■ Records for the task
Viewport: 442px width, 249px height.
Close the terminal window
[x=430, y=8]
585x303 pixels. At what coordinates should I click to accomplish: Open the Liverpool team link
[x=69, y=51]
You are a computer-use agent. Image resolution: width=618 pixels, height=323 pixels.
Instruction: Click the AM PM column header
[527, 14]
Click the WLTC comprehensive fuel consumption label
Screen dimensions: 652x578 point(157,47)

* * *

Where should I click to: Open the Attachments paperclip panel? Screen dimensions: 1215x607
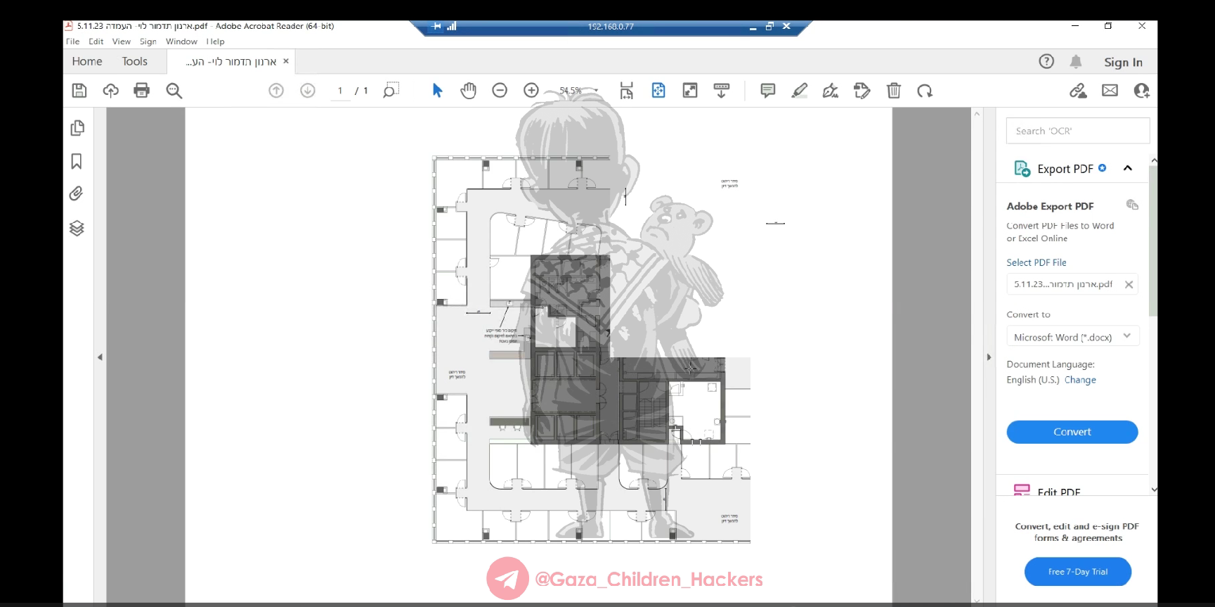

■ Task goal
In the listing above, find each line with the word "width" and return it.

■ Result of this task
Viewport: 442px width, 249px height.
You are a computer-use agent. Image resolution: width=618 pixels, height=323 pixels.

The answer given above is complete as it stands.